● PROBLEM TO SOLVE: Will you output all of the data below exactly, omitting the images?

● Source data:
━━━━━━━━

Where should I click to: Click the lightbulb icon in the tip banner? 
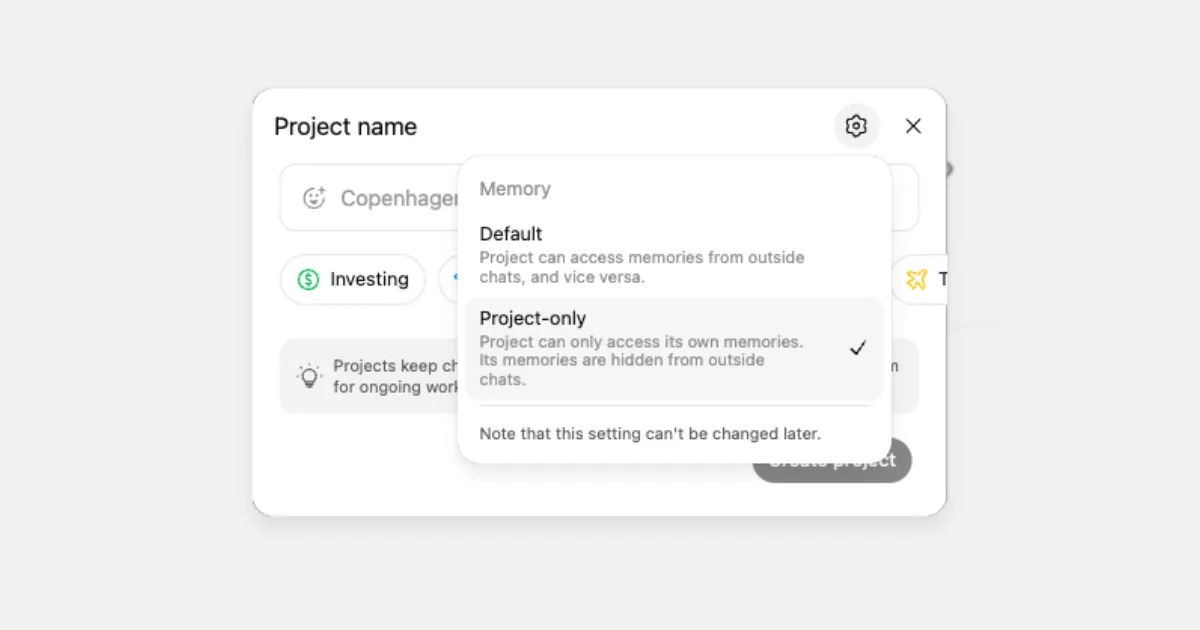(x=308, y=376)
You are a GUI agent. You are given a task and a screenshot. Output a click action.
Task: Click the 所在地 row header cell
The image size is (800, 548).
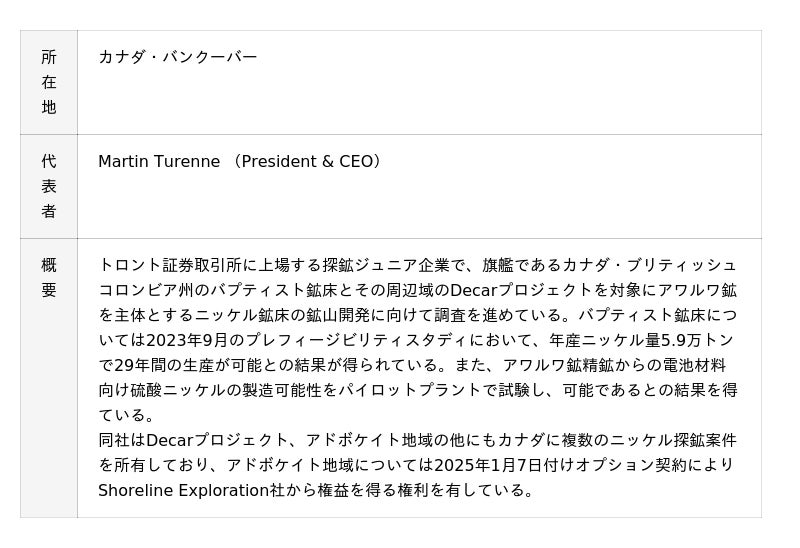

━━━━━━━━

● EXPECTED ANSWER:
Where should I click to: Click the lightbulb icon in the tip banner? 
(x=308, y=376)
You are a GUI agent. You are given a task and a screenshot. Output a click action.
Task: Click the 所在地 row header cell
The image size is (800, 548).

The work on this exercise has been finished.